National Apple Strudel Day
From Cooking Light
4 ounces day-old French bread or other firm white bread, coarsely chopped
2 tablespoons butter, divided
5 cups finely chopped peeled McIntosh apples (about 1 1/4 pounds)
1 cup sugar
1/2 cup golden raisins
1 teaspoon ground cinnamon
8 sheets frozen phyllo dough, thawed
- Preheat oven to 375 degrees F. Spray a jellyroll pan with cooking spray and set aside.
- Place bread in a food processor, and pulse 10 times or until coarse crumbs measure 1 1/4 cups.
- Melt 1 tablespoon butter in a large skillet over medium-high heat; add breadcrumbs. Cook, stirring frequently, until lightly browned, about 4 minutes. Combine breadcrumbs, apples, sugar, raisins, and cinnamon in a medium bowl; toss to combine.
- Lightly coat each of 4 phyllo sheets with cooking spray, placing one on top of the other.
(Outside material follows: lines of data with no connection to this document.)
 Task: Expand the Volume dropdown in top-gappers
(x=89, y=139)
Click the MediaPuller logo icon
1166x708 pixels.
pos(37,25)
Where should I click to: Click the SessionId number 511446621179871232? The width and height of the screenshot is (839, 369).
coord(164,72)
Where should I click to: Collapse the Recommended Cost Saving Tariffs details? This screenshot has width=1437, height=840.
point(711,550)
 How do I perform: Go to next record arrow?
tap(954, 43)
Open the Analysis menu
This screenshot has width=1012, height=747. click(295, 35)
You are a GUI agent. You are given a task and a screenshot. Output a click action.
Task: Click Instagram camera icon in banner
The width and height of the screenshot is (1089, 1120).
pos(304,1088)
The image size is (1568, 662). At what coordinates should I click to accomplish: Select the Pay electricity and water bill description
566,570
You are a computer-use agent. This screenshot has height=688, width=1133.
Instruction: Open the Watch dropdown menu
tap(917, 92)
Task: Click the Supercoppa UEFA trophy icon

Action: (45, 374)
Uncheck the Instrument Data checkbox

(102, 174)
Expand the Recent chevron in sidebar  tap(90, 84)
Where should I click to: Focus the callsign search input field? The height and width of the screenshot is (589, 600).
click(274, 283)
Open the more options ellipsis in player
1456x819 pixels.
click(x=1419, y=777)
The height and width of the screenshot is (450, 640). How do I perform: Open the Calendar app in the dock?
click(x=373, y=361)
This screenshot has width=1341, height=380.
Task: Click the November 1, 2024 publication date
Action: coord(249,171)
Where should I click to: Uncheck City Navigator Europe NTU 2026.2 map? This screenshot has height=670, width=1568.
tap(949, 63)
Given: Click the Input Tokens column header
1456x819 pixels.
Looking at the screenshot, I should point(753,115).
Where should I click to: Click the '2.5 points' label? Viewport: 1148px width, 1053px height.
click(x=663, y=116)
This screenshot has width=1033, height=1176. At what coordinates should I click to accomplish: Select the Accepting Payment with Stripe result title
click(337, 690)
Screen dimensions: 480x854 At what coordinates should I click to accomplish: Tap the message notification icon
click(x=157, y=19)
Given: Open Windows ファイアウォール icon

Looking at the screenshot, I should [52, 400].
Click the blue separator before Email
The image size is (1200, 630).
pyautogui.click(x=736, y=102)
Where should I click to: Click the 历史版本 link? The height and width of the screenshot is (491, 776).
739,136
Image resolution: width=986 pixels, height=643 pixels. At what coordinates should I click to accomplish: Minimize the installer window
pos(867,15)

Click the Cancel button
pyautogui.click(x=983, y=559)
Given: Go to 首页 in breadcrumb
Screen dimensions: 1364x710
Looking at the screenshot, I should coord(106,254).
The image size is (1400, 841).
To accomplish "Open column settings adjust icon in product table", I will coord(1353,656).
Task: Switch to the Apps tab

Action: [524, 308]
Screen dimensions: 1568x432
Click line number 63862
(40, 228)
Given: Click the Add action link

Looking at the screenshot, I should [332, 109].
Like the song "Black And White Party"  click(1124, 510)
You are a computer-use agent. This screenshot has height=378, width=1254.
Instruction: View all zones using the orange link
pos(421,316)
Press gently to seal the sheets together. Spoon half of the apple mixture along 1 long edge of stacked phyllo, leaving a 2-inch border. Fold short edges of phyllo to cover 2 inches of apple mixture on each end. Roll the strudel up starting at long edge with 2-inch border. (Do not roll tightly, or strudel may split.) Place strudel, seam side down, on the prepared jellyroll pan. Repeat the procedure with remaining phyllo dough, cooking spray, and apple mixture.
- Melt remaining butter and brush over strudels. Bake for 25 minutes or until golden. Cool on a wire rack 20 minutes before serving.